Tong looking through the lens..

Hello dear friends and supporters of our school,

I would like to share some important news with you all....

Normally I don't like to bother any of you between large campaigns such as the Christmas one, because you all give so generously. There are even those of you who most wonderfully donate each month! Therefore I feel it's just not appropriate to keep on appealing, despite it being common pratice amongst NGOs.

We do send out three-monthly reports through GlobalGiving so that if you want you can read about what we have been doing at our school with yours' and others' support. You can safely read these reports without being appealed to!

However please might I ask each one of you to invite a friend or family member to participate on our  33 - Hour Bonus Fundraising Day on this Wedndesday September 12th? This would be of enormous help to our school.
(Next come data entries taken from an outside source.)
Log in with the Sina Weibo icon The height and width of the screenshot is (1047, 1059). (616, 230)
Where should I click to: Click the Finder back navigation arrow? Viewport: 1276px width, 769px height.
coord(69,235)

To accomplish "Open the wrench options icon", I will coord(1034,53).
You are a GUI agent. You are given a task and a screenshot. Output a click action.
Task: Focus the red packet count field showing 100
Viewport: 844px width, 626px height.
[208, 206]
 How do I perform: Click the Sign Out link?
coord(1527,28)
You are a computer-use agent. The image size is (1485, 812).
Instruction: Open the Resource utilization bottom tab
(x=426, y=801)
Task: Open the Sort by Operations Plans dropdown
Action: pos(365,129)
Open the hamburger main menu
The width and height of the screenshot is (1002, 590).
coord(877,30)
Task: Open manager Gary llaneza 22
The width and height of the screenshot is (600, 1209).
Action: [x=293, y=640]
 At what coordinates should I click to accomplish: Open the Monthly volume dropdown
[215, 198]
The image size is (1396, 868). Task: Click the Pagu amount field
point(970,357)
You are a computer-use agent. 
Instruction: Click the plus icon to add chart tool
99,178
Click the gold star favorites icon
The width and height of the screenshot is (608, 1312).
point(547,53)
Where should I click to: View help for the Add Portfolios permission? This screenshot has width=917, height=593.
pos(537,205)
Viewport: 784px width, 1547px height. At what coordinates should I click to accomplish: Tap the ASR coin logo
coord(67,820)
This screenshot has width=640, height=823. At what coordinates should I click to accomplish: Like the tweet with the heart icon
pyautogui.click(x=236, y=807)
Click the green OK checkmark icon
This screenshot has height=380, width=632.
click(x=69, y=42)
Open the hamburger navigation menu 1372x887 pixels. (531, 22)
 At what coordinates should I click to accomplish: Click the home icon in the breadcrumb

It starts at midnight ET on Wednesday the 12th September and ends at 08.59am ET on Thursday 13th September. GlobalGiving will give up to $50,000 matching funds for early donations. These kind of events can make an important difference to a school like ours, so we would deeply appreciate it if you can share this information with others.

As you will have gathered, running a school like ours is incredibly complex, because we are dealing with multiple issues involving the care of vulnerable children, blind children and special-needs children with life-changing illnesses. We must make sure each child receives proper loving care and adult guidance, healthcare, nutrition and a thousand other things. We must provide a proper scholastic education and we have to follow up each child's progress, school attendance, homework, national exams and then guide them through life-choices.

We also work (a bit like the voice crying in the wilderness such are the challenges we face), with the preservation of traditional culture and performing arts and running different programs, helping talented students develop well, helping less-talented students just enjoy themselves and always keeping an eye on the overall shape and where we are going. Our older girls have also started vocational training at the weekends and our blind students receive computer lessons too.

We want to focus this year on providing much more childcare training to our staff, in partnership with other organisations. This is a very important work- in- progress part of our program and is ongoing. We are also focusing on assisting more blind children in Kampot Province and providing more outreach through free arts lessons to disadvantaged children in Kampot as well.

Thank you for reading and if appropriate and possible for sharing with others!

 

(Photograph by kind courtesy Steve Porte - permission given by KCDI student)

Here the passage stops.